When asked about his event management services for the CCIFSA, Molepo referred all questions to the federation.
It has also been alleged that part of the funds was spent on legal services rendered by a law firm owned by a committee member.
Molepo did say that the law firm was appointed by the department. “They were recommended by the ministry and the committee took up that recommendation,” he said.
Sibisi insists that these accusations are “baseless”.
“You must be careful about fighting other people’s battles,” he said.
Combrinck added that, according to their memorandum with the federation, it must maintain efficient and transparent systems of financial management and internal audit controls and should only use the department’s budget exclusively for the purposes of the project.
Tony Kgoroge sent responses to questions after 4pm stating that CCIFSA was not able to go to the first conference last year with audited financial statements because expenses were still being incurred.
“The interim committee did, however, compile financial statements for presentation during the conference. The conference, however, refused to allow the interim committee to present the financial statements on the basis that the interim committee was not appointed by the sectors and directed that the financial statements be submitted to the department of arts and culture.
“After the conference, the executive of the interim committee duly submitted audited financial statements to the department. As the interim committee and exco no longer exist, your questions on the audited financial statements must be directed to the DAC.”
Yet DAC’s spokesperson said that they are not the owners of such a documents and CCIFSA should make it available.
Kgoroge added that all the service providers were appointed following procurement guidelines which were established by the interim committee and the processes were transparent.

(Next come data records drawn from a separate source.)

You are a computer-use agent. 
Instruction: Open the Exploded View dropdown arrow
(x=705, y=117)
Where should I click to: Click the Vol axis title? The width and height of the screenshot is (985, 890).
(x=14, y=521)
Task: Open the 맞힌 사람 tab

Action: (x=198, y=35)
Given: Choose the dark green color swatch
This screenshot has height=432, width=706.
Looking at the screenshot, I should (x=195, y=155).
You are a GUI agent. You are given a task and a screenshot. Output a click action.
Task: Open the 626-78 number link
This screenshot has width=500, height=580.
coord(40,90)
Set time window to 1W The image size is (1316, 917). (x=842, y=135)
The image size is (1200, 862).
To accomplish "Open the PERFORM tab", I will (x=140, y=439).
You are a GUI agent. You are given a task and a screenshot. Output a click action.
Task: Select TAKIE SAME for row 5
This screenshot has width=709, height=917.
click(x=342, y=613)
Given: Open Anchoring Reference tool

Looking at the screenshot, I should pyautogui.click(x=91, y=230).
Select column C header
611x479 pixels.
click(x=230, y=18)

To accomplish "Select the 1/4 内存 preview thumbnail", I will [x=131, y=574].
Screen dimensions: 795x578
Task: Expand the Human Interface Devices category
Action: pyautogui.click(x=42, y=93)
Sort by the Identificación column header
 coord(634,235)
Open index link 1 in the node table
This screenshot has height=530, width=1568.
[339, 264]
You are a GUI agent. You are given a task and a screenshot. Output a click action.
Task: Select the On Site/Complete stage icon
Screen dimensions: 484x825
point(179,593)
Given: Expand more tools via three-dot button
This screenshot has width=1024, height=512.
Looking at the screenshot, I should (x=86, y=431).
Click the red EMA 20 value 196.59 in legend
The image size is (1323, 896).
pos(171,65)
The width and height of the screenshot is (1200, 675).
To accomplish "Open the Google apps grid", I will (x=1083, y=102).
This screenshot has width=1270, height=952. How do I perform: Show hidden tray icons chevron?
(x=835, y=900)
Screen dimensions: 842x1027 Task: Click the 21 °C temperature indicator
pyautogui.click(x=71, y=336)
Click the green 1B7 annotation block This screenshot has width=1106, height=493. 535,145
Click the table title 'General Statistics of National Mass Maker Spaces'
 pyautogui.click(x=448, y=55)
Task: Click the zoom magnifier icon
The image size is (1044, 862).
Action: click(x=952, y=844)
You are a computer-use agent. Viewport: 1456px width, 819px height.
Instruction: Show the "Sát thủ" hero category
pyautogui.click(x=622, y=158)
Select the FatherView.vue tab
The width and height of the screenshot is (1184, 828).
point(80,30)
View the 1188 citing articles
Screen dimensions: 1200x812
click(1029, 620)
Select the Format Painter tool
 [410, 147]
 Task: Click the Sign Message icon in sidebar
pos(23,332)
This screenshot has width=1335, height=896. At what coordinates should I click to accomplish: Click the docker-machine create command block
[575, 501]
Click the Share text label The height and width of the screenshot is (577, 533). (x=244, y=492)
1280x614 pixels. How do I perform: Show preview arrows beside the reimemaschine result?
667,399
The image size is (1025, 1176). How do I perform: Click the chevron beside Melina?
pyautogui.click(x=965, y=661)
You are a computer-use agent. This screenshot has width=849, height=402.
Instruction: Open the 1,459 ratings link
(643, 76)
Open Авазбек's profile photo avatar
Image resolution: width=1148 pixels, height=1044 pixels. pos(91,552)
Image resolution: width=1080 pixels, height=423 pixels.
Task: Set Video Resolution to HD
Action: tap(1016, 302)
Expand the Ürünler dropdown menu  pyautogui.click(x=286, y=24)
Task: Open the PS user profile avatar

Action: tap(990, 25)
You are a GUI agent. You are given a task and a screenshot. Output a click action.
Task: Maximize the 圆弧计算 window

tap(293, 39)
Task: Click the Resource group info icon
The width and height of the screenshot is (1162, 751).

“All the appointments were duly approved by the interim committee based on the following:
1. That the interim committee urgently required the services as the conference was scheduled for November and the funds were made available in late September;
2. The companies agreed to charge below market-related fees;
3. The open tender process was reserved for fees above R500 000;
4. All the affected parties recused themselves from the process and did not influence the decision of the interim committee.”
Neither the department of arts and culture nor CCIFSA has provided the audited financials of 2014/15.